The weakest part of Groopman’s piece is its lack of sustained reflection concerning what motivates scientists, including himself, and the need for that motivation to be governed. When he’s not playing the cool, Harvard research scientist incapable of metaphysical speculation, Groopman leaves no doubt that he comes to the issue of cloning as a physician with the noble intent of healing the sick. His real complaint against the recommendation of the Kass report for a moratorium on therapeutic cloning is not for the obstacle it places in front of scientific activities per se, but for the compromise of hope it inflicts on the suffering who could benefit from stem cell research. Groopman is not a cool proponent of science or reason; he is a passionate champion of the sick. But he never imagines that the noble desire to ease suffering may be abused or that it may arise from some dangerous pride on the part of the healer. Could a selfish, narcissistic desire for glory for healing the suffering lead one to adopt a dangerously utilitarian view of zygotes (which are not able themselves to praise and blame) and genetic manipulation? This understanding, of course, does not condemn outright the desire to heal, for much good has come of this desire; but this understanding recognizes a need for compassion’s governance.

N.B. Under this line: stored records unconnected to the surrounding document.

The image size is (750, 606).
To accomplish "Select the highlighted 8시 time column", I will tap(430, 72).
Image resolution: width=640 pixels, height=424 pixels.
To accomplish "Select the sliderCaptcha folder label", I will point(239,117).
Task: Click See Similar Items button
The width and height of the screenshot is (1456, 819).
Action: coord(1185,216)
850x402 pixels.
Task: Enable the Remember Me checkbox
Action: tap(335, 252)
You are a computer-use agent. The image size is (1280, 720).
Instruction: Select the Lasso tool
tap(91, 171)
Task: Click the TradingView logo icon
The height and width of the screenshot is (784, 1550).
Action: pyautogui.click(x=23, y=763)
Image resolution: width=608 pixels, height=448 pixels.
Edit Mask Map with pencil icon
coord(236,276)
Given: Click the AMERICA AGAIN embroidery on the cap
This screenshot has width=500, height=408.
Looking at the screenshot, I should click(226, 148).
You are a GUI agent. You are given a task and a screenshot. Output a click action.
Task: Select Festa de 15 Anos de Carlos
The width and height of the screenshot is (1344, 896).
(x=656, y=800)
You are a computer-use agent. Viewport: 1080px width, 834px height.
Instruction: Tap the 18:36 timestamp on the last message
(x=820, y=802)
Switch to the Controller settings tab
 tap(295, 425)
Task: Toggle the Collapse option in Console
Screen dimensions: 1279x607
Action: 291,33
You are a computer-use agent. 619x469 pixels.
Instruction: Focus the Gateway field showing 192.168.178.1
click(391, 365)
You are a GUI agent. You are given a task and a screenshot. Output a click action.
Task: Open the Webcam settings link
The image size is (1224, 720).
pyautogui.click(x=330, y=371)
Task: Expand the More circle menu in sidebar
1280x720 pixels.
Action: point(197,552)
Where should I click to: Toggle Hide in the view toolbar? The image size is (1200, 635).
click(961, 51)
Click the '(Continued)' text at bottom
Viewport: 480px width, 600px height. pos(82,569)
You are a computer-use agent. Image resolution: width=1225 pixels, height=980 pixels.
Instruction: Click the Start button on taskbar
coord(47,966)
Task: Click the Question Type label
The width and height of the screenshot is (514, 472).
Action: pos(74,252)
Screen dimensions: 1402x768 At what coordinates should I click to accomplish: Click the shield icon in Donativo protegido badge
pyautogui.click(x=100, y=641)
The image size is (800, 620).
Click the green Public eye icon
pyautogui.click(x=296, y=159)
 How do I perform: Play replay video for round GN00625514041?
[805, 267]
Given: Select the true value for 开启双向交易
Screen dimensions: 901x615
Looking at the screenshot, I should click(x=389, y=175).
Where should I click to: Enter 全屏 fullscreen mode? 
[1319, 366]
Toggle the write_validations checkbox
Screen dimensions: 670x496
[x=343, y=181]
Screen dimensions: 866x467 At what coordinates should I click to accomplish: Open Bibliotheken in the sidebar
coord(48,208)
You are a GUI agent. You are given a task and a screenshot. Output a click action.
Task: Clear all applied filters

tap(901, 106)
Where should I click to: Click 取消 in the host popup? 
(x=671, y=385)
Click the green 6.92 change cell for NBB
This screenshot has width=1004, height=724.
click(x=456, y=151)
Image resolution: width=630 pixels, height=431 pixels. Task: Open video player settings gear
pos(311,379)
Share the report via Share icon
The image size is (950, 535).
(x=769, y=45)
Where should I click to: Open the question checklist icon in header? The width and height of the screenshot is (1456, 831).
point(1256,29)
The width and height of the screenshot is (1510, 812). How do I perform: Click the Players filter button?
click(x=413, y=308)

Reflecting on Groopman’s piece, we cannot help but be reminded of Jean-Jacques Rousseau who, despite his defense of compassion elsewhere, in his famous, prize-winning First Discourse argued that the defenders of science in his day were no different than religious fanatics of earlier ages. They didn’t defend reason or science simply for its own sake but for the utility that it could provide; theirs was a political project, a public relations campaign if ever there was one. Even if they made the utilitarian arguments prudentially, as a novel means of protecting a more detached, unencumbered science, Rousseau argued that the strategy was flawed, for such a strategy could never keep science unencumbered for long. Consequently, the philosophes of the Enlightenment compromised science; they made the means of escape from fanaticism a fanaticism itself. Rousseau is the modern philosopher who affords us the most comprehensive view of these controversies.